The role of the board: strategic authority and oversight

Boards in adult social care hold ultimate accountability for quality, safety, financial sustainability and compliance. Their authority is strategic, not operational. Boards set direction, approve frameworks, and ensure that risks are understood and controlled.

Board authority typically includes:

  • Setting organisational strategy and risk appetite
  • Approving governance frameworks and policies
  • Holding executives to account for performance and outcomes
  • Ensuring regulatory compliance and ethical standards

Boards that stray into day-to-day operational decisions often undermine executive accountability and slow down delivery.

The role of executives: operational authority and delivery

Executive authority exists to translate board intent into operational reality. Executives are accountable for implementing strategy, managing services and responding to risks as they arise.

Delegated authority enables executives to act decisively within agreed parameters while remaining accountable to the board.

Operational example 1: Managing quality risk escalation

Context: A provider identifies declining quality indicators across several services.

Support approach: Executives are authorised to implement rapid improvement plans, while the board retains oversight through agreed escalation triggers.

Day-to-day delivery: Weekly quality dashboards are reviewed by executives, with red-rated risks escalated to the board.

Evidence of effectiveness: Inspection outcomes improve without board micro-management.

Where boundaries commonly fail

Governance breakdowns often occur when:

  • Boards approve or reject individual operational decisions
  • Executives act outside agreed authority limits
  • Escalation thresholds are unclear or ignored

These failures increase risk and reduce transparency.

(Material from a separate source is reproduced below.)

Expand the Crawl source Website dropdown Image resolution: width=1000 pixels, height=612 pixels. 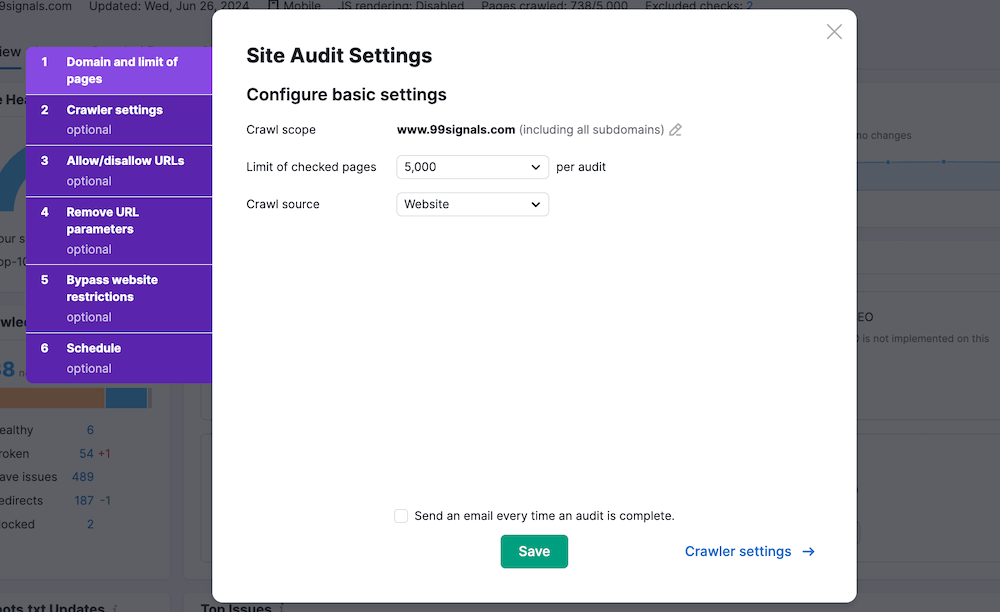pyautogui.click(x=472, y=204)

Operational example 2: Financial authority under pressure

Context: Rising agency costs threaten financial stability.

Support approach: Executives are authorised to reallocate budgets within limits, while the board approves structural financial changes.

Day-to-day delivery: Variances are reported monthly with mitigation actions.

Evidence of effectiveness: Financial control maintained without operational paralysis.

Commissioner expectation

Commissioners expect clear separation between governance and delivery. They look for evidence that boards focus on oversight while executives manage services effectively within delegated authority.

Regulator expectation

The CQC expects boards to demonstrate effective oversight without interference. Inspectors assess whether executives understand their authority and whether boards receive appropriate assurance.

Operational example 3: Safeguarding governance in complex cases

Context: Multiple high-risk safeguarding cases arise simultaneously.

Support approach: Executives manage operational responses, escalating systemic risks to the board.

Day-to-day delivery: Board-level safeguarding summaries focus on trends and learning, not individual case decisions.

Evidence of effectiveness: Clear accountability and consistent decision-making.

Maintaining the boundary

The boundary between board and executive authority must be actively maintained through clear documentation, regular review and disciplined governance behaviour.

Where boards and executives understand their respective roles, delegated authority becomes a strength rather than a risk.